Pop has elevated a concept of the popular while simultaneously stripping it of its memories and modes of life and emptying it of a profound dimension of the artistic experience that cannot be reduced to modern hyper-technological epistemologies or deconstructionist ideologies of mediatic simulacra. This has also happened in those places where Chicano, Latino and Afro-American cultures brush up against each other, in other words in the borderlands of postindustrial colonialism. Memories and modes of life that are linked to the popular have been extracted and recycled in the colonial categories of hybridism and mestizaje, categories whose common denominator has invariably been the reduction of aesthetic experience to a formalist syntax and the programmatic exclusion of any spiritual dimension whatsoever. Pop is the transposition of modern artistic culture, such as it has been defined by Picasso, Schoenberg or Guimarães Rosa, to the electronic triviality of digital culture.
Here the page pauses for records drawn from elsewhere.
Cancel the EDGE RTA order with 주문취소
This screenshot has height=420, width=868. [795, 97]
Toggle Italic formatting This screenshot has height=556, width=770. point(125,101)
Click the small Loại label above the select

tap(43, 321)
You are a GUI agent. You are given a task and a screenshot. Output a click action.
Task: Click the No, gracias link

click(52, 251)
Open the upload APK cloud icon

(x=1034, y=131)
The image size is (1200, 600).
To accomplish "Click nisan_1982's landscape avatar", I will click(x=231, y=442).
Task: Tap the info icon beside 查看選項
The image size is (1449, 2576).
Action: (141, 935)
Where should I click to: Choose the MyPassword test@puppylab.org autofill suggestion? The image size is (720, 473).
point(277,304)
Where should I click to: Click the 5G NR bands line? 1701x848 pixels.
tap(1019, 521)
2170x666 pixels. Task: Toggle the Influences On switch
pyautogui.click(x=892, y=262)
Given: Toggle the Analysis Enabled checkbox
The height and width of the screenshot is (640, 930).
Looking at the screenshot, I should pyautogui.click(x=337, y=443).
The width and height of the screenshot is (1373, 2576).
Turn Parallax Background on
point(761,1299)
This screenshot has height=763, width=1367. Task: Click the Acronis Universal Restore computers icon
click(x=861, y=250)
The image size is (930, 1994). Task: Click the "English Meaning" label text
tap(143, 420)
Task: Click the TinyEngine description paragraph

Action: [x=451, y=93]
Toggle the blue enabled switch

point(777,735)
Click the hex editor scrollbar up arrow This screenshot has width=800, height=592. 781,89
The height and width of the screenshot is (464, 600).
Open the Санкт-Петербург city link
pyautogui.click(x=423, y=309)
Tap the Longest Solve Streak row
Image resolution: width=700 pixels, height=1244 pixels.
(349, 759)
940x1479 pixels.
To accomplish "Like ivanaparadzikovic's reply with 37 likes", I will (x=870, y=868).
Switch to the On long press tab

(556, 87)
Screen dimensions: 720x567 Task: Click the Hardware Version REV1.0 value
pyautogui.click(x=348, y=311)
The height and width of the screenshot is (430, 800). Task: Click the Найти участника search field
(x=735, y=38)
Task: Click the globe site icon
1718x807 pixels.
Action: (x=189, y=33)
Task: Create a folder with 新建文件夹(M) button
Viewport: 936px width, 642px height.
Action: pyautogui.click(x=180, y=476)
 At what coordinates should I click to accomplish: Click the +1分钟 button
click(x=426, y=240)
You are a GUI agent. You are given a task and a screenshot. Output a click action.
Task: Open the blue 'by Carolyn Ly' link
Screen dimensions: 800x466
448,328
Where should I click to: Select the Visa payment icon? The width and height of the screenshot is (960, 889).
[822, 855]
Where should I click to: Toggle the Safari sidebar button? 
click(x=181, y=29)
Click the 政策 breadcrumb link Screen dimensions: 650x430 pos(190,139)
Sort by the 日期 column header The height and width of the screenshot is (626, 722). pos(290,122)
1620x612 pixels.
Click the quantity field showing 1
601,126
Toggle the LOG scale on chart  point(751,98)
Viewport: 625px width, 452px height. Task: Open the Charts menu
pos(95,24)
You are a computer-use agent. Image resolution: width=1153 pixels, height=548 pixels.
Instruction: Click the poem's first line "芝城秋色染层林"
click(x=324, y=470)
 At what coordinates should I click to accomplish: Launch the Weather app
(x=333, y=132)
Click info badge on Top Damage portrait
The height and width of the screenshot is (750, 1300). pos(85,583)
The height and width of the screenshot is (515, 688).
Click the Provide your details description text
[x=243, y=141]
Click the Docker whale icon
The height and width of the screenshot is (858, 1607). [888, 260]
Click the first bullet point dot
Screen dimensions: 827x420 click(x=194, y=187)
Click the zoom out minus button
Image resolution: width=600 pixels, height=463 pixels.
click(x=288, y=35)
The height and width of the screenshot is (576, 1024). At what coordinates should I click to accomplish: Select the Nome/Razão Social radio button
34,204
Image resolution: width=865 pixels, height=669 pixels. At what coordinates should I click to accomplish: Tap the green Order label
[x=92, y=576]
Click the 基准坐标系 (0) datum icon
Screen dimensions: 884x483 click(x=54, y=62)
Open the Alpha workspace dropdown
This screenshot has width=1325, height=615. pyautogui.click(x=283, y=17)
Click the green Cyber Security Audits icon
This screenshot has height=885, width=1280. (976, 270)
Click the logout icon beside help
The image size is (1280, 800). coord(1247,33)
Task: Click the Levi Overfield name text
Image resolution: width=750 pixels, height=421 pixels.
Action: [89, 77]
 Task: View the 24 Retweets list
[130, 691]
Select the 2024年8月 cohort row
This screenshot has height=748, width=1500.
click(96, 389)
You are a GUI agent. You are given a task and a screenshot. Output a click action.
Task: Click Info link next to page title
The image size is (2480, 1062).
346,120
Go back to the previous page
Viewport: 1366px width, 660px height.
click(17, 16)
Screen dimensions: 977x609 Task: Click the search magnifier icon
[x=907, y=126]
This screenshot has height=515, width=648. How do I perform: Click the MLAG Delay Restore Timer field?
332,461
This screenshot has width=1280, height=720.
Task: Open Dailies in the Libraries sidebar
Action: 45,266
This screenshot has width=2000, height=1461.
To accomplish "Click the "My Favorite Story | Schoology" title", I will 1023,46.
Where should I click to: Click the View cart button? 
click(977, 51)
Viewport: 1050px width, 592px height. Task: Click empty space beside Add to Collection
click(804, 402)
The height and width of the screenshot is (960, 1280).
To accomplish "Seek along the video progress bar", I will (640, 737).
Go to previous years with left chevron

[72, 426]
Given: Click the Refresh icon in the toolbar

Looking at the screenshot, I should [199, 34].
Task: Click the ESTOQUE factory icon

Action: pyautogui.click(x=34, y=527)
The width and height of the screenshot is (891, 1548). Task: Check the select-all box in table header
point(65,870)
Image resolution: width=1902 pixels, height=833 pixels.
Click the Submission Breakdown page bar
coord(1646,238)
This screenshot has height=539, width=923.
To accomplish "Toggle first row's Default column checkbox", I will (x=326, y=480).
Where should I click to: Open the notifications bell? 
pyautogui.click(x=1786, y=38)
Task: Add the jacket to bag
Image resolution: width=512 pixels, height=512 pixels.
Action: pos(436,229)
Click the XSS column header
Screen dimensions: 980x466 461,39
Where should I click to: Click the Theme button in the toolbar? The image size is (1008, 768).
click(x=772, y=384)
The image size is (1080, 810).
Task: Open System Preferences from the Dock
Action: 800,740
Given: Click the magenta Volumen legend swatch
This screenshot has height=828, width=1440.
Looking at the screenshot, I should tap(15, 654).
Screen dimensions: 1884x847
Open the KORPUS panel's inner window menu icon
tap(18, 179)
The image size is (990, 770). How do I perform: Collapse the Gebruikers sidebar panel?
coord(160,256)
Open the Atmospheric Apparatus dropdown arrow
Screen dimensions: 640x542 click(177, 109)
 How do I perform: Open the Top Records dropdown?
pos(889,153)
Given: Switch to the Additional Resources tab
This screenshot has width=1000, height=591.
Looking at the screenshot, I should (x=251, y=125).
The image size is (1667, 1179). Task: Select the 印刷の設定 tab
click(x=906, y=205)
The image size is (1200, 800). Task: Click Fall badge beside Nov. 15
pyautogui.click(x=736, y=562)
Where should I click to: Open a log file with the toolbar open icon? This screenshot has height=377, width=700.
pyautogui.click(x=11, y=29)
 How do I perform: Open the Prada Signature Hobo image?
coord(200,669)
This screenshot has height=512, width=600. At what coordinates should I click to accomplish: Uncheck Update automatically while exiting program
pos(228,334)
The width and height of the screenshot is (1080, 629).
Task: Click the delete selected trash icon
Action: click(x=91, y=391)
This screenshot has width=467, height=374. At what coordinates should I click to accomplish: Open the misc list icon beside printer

Current categories of the popular have, almost without exception, ignored those aspects of it that have to do with the legacy and survival of knowledge, technologies and modes of life that are often millenary. The aesthetic approximations of the popular have very rarely signaled the civilizing significance of its prolonged confrontation with the colonial expansion of industrial and postindustrial society. The central role played by different expressions of the popular in the critique of modernity has not been sufficiently stressed; while the artists and intellectuals to whom we owe these contributions cover a wide and seemingly unrelated spectrum, they include such central figures to the development of modern thought as Ernst Bloch and Mario de Andrade, not to mention the contributions of a long list of painters from three continents as well as those of avant-garde music and of a critical theory directed at industrial civilization.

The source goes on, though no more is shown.